> [Information given]

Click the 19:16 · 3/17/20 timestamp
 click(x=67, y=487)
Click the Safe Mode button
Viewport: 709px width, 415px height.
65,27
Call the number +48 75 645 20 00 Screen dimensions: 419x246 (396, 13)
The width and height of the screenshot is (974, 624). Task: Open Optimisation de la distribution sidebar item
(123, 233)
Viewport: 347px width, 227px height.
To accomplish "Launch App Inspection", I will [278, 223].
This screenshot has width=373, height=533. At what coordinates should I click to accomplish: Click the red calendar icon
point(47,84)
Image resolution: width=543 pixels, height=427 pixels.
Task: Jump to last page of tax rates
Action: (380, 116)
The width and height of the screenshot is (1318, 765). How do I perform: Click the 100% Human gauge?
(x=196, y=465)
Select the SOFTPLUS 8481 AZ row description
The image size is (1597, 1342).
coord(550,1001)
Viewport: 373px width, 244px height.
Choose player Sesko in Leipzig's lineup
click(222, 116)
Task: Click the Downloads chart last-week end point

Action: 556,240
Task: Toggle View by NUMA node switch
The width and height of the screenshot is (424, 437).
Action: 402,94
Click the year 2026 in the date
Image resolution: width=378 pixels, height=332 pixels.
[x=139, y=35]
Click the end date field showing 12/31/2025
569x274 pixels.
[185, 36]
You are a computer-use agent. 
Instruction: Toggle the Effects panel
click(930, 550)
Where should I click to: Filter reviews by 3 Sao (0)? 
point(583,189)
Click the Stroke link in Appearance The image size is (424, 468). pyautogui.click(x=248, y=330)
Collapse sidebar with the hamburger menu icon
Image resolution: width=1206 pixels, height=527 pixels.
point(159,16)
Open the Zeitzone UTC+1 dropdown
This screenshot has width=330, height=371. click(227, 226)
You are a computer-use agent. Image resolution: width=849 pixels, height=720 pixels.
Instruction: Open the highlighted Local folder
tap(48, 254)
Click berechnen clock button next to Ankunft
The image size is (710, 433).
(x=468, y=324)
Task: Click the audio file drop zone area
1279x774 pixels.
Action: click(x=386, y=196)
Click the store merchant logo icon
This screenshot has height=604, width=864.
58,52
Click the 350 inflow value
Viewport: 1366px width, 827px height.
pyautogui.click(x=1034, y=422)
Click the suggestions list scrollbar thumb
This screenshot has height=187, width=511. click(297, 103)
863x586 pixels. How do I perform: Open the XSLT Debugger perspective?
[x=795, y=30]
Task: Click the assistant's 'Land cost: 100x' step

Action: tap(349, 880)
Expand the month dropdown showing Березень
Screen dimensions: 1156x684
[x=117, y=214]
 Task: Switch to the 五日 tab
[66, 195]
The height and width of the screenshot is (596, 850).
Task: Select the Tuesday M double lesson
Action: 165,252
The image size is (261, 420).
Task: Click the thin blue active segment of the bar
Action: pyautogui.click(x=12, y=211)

> [Work task]
Repeat the data word for word. Leave nothing out.

> [Exercise solution]
Click the 19:16 · 3/17/20 timestamp
 click(x=67, y=487)
Click the Safe Mode button
Viewport: 709px width, 415px height.
65,27
Call the number +48 75 645 20 00 Screen dimensions: 419x246 (396, 13)
The width and height of the screenshot is (974, 624). Task: Open Optimisation de la distribution sidebar item
(123, 233)
Viewport: 347px width, 227px height.
To accomplish "Launch App Inspection", I will [278, 223].
This screenshot has width=373, height=533. At what coordinates should I click to accomplish: Click the red calendar icon
point(47,84)
Image resolution: width=543 pixels, height=427 pixels.
Task: Jump to last page of tax rates
Action: (380, 116)
The width and height of the screenshot is (1318, 765). How do I perform: Click the 100% Human gauge?
(x=196, y=465)
Select the SOFTPLUS 8481 AZ row description
The image size is (1597, 1342).
coord(550,1001)
Viewport: 373px width, 244px height.
Choose player Sesko in Leipzig's lineup
click(222, 116)
Task: Click the Downloads chart last-week end point

Action: 556,240
Task: Toggle View by NUMA node switch
The width and height of the screenshot is (424, 437).
Action: 402,94
Click the year 2026 in the date
Image resolution: width=378 pixels, height=332 pixels.
[x=139, y=35]
Click the end date field showing 12/31/2025
569x274 pixels.
[185, 36]
You are a computer-use agent. 
Instruction: Toggle the Effects panel
click(930, 550)
Where should I click to: Filter reviews by 3 Sao (0)? 
point(583,189)
Click the Stroke link in Appearance The image size is (424, 468). pyautogui.click(x=248, y=330)
Collapse sidebar with the hamburger menu icon
Image resolution: width=1206 pixels, height=527 pixels.
point(159,16)
Open the Zeitzone UTC+1 dropdown
This screenshot has width=330, height=371. click(227, 226)
You are a computer-use agent. Image resolution: width=849 pixels, height=720 pixels.
Instruction: Open the highlighted Local folder
tap(48, 254)
Click berechnen clock button next to Ankunft
The image size is (710, 433).
(x=468, y=324)
Task: Click the audio file drop zone area
1279x774 pixels.
Action: click(x=386, y=196)
Click the store merchant logo icon
This screenshot has height=604, width=864.
58,52
Click the 350 inflow value
Viewport: 1366px width, 827px height.
pyautogui.click(x=1034, y=422)
Click the suggestions list scrollbar thumb
This screenshot has height=187, width=511. click(297, 103)
863x586 pixels. How do I perform: Open the XSLT Debugger perspective?
[x=795, y=30]
Task: Click the assistant's 'Land cost: 100x' step

Action: tap(349, 880)
Expand the month dropdown showing Березень
Screen dimensions: 1156x684
[x=117, y=214]
 Task: Switch to the 五日 tab
[66, 195]
The height and width of the screenshot is (596, 850).
Task: Select the Tuesday M double lesson
Action: 165,252
The image size is (261, 420).
Task: Click the thin blue active segment of the bar
Action: pyautogui.click(x=12, y=211)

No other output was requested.